── GIVEN RECORDS ──

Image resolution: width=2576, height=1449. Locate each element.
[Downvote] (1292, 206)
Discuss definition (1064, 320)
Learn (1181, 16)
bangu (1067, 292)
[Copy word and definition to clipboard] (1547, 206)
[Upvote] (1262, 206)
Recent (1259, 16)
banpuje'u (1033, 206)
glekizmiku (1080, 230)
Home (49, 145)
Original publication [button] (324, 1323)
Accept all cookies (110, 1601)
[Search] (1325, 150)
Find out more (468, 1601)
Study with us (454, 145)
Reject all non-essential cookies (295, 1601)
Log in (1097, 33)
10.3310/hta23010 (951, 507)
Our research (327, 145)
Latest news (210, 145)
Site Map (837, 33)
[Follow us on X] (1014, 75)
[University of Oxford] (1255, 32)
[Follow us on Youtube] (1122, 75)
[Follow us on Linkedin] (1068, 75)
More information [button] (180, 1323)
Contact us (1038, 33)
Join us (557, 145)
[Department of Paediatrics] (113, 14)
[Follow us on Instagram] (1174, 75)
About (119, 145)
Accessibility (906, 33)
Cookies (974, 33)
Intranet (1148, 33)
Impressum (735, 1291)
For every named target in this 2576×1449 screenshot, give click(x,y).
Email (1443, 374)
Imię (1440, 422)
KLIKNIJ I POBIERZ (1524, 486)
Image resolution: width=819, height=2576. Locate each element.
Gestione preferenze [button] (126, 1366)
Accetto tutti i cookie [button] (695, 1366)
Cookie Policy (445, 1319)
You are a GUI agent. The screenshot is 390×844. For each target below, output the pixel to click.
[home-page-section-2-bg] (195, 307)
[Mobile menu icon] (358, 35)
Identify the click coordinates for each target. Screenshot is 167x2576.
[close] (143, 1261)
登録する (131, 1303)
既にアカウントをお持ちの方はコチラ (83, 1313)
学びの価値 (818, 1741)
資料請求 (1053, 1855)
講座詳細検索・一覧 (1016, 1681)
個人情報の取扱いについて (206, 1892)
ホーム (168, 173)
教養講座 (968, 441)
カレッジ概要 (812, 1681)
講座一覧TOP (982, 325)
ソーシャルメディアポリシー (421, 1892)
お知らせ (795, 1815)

───

GOAL OF THE EXERCISE >> Please go through the data above and copy each line containing the word "click".

THE ANSWER >>
For every named target in this 2576×1449 screenshot, give click(x,y).
You are a GUI agent. The screenshot is 390×844. For each target below, output the pixel to click.
Identify the click coordinates for each target. Screenshot is 167x2576.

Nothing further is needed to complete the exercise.